January 18, 2024 @ 7:57 pm
The voice of an angel!
January 20, 2024 @ 1:46 pm
Although l cringe at a few of her pop hits and the sterile 70’s production, she is one of the most versatile and talented vocalists ever. I am sure that the movie will touch on her country side, though my favorite part of her career was when she did Canciones de Mi Padre. What emotion plus vocal ability and control! I also appreciate her candor, humor, intelligence, and self analysis of her music.

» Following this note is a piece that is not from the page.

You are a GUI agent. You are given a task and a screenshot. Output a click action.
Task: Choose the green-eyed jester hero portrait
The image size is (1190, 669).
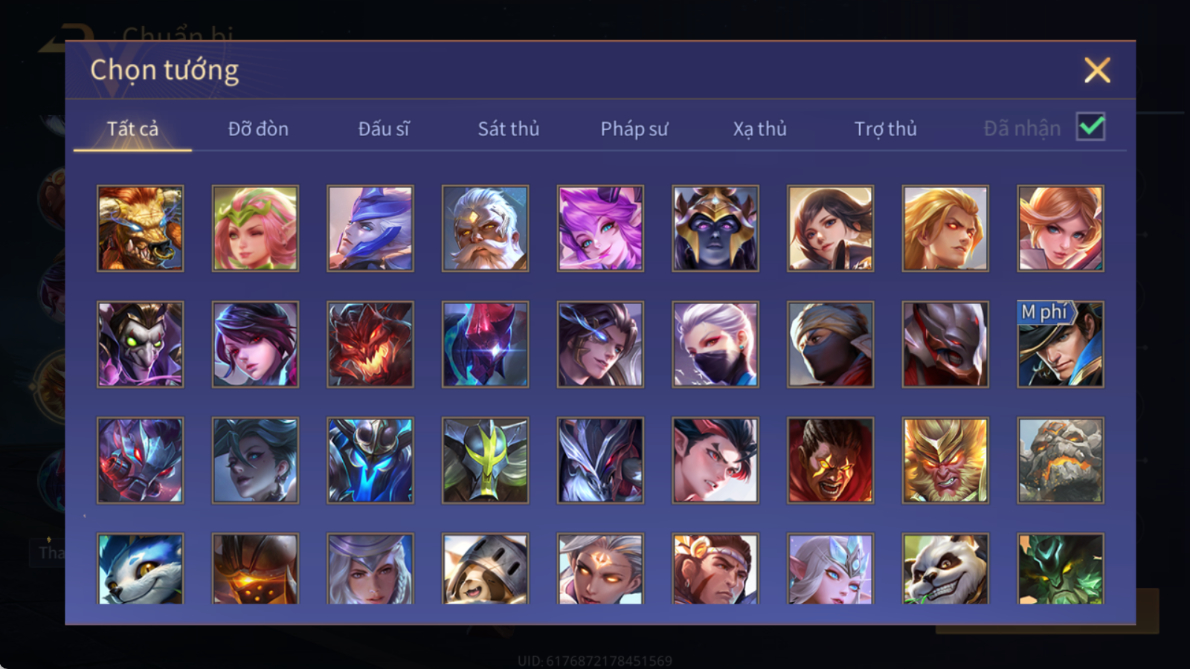140,344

January 21, 2024 @ 4:54 am
Got her start in country, yes! And I feel it will pay homage to that but that won’t be the premises of the movie. I feel as though she got huge recognition and major support starting a mariachi band and I think that will be a main focus of the movie, other than it being about her. For her to bridge a gap between two different genres is pretty dang cool.

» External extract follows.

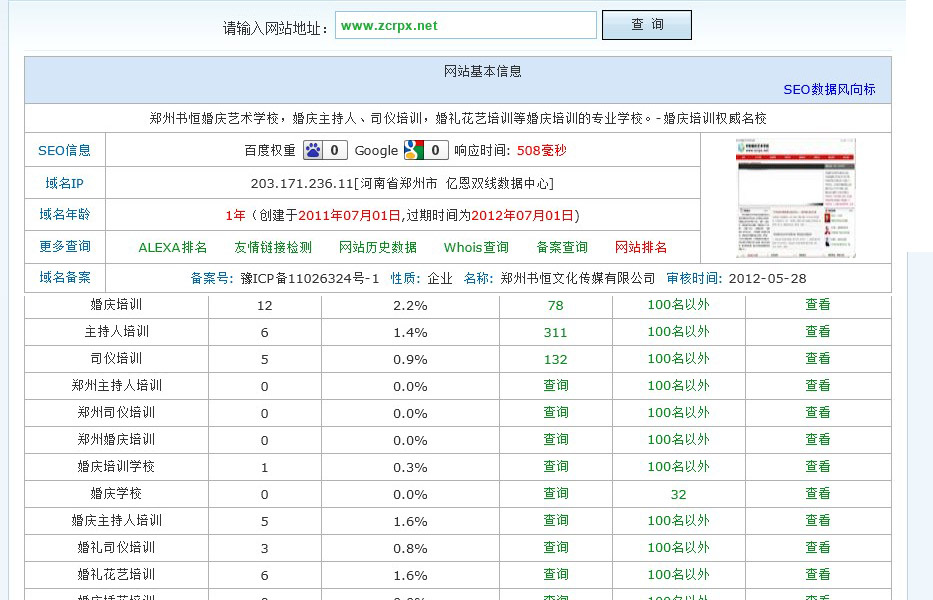Click 查看 in the 婚庆培训 row
933x600 pixels.
818,305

January 22, 2024 @ 7:51 am
There is at least one amusing and colorful story (possibly an “urban legend”) about Linda when she made her first appearance on Johnny Cash’s TV show, which was also her first direct exposure to the country music audience. During the taping of that show at the Ryman in April 1969 (hers was the third to be aired, two months later), Linda appeared in that famous Betsy Johnson dress, coming onstage bare-footed and, it it said (and pardon the phraseology here), bare-assed. In other words, she wasn’t wearing any panties…until June interfered and told her point-blank that Linda would have to if she was going to sing with her husband.
This does point out that Linda was then and would forever a remain non-conformist, and why, even with her love of country music, she could never have been a member of the Grand Ole Opry, let alone ever a “straight country” artist. She proved over her decades-long career that there were a lot of things she could do well…but doing what she was told wasn’t among them. Does that make her something of an “outlaw” or a “bad ass”? Maybe; it all depends on how you define those terms. There’s no question that she was a hippie back then in 1969, and that she rattled the Nashville establishment. And yet, that’s one of the things that so many female artists who were and are influenced by her have loved about her.
January 22, 2024 @ 3:49 pm
The video of the performance (of “I Never Will Marry”) is on YouTube and I have to say, there HAS to be a reason she’s sitting down.
January 22, 2024 @ 5:17 pm
Yes, and the reason she is sitting down there is that J.C. had a lot of sit-down performances on his shows, not just this one; and by the time taping got under way, Linda had agreed to wear panties just this one time. She did apologize to June a bit later on, and she appeared on Johnny’s show three more times (March 1970; October 1970; February 1971).
But it did show that Linda was going to be a force to be reckoned with in decades to come. In fact, the very first song she ever on that 1969 appearance of hers was “The Only Mama That’ll Walk The Line”, a gender-changed rendition of Waylon Jennings’ “The Only Daddy That’ll Walk The Line” from the previous year, and with Linda’s voice having a growling, guttural quality to it.
January 23, 2024 @ 7:10 pm
Her country sensibilities run deep. Her rendition of “Tracks of My Tears” is a breathtaking country treatment of an R & B classic. Her interpretive gifts of covering anything and making it her own are phenomenal. She has done it all.
I think Selena Gomez will be wonderful.
February 2, 2024 @ 4:02 pm
The Stone Poney’s were considered folk.
February 2, 2024 @ 4:49 pm
Yes, they were considered something of a Los Angeles version of Peter, Paul, and Mary, with occasional light psychedelic and folk/country inflections. Linda really didn’t consider herself ready to be a solo singer at all at the outset; but her voice was too big to ignore once “Different Drum” had become such a big hit at the end of 1967 and the start of 1968, and she was still only 21 years old.